* PASSAGE:
○ ○ ○ ○ ○

ECSP Director Geoffrey Dabelko and University of Maryland professor Ken Conca are up for a $200,000 prize for Ideas Improving World Order.

ECSP Director Geoffrey Dabelko and University of Maryland professor Ken Conca's 2002 book Environmental Peacemaking is competing for the $200,000 Grawemeyer Award for Ideas Improving World Order.

The World Order Award, created through the generosity of the late H. Charles Grawemeyer, is conferred annually and is administered by the University of Louisville's Department of Political Science. Its purpose is to stimulate the recognition, dissemination, and critical analysis of outstanding proposals for improving world order.

Environmental Peacemaking examines the way that environmental cooperation opens channels for peacemaking by enhancing trust, establishing habits of cooperation, encouraging longer-term thinking by decisionmakers, forging cooperative linkages across societies, and creating shared norms and identities throughout regions. Even though environmental degradation is widely recognized as a catalyst for violent conflict, environmental cooperation has gone almost unexplored as a means of peacemaking.

The book looks at initiatives in six regions--South Asia, Central Asia, the Baltic, Southern Africa, the Caucasus, and the U.S.-Mexico border--and concludes that environmental cooperation holds considerable potential for contributing to peacemaking in most regions.

Environmental Peacemaking was published by the Woodrow Wilson Center Press and The Johns Hopkins University Press, and is available through The Johns Hopkins University Press.

○ ○ ○ ○ ○

* LISTED ENTRIES:
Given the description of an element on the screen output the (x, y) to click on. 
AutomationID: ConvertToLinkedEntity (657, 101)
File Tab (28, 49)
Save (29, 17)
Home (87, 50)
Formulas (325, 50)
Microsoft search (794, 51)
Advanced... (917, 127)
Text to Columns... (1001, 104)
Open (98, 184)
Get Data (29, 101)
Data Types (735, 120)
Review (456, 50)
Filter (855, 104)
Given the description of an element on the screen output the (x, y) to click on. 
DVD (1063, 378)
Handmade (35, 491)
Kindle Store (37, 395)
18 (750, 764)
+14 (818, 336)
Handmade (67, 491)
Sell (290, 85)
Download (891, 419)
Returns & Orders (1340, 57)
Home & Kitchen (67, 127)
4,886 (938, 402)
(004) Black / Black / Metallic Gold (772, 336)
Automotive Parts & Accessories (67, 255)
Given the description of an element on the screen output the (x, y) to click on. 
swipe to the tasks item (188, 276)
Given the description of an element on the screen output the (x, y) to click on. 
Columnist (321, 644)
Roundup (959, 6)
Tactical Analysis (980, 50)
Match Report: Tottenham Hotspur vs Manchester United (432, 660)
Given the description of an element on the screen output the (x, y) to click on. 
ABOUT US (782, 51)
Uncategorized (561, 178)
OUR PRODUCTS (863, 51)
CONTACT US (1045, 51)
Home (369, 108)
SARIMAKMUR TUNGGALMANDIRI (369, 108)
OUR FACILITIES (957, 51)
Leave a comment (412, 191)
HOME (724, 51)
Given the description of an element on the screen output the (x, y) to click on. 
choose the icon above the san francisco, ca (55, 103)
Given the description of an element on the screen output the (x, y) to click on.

○ ○ ○ ○ ○

* WORK TO COMPLETE: Please repeat the award passage above word for word, everything from "The World Order" down to "means of peacemaking.".

* OUTPUT:
The World Order Award, created through the generosity of the late H. Charles Grawemeyer, is conferred annually and is administered by the University of Louisville's Department of Political Science. Its purpose is to stimulate the recognition, dissemination, and critical analysis of outstanding proposals for improving world order.

Environmental Peacemaking examines the way that environmental cooperation opens channels for peacemaking by enhancing trust, establishing habits of cooperation, encouraging longer-term thinking by decisionmakers, forging cooperative linkages across societies, and creating shared norms and identities throughout regions. Even though environmental degradation is widely recognized as a catalyst for violent conflict, environmental cooperation has gone almost unexplored as a means of peacemaking.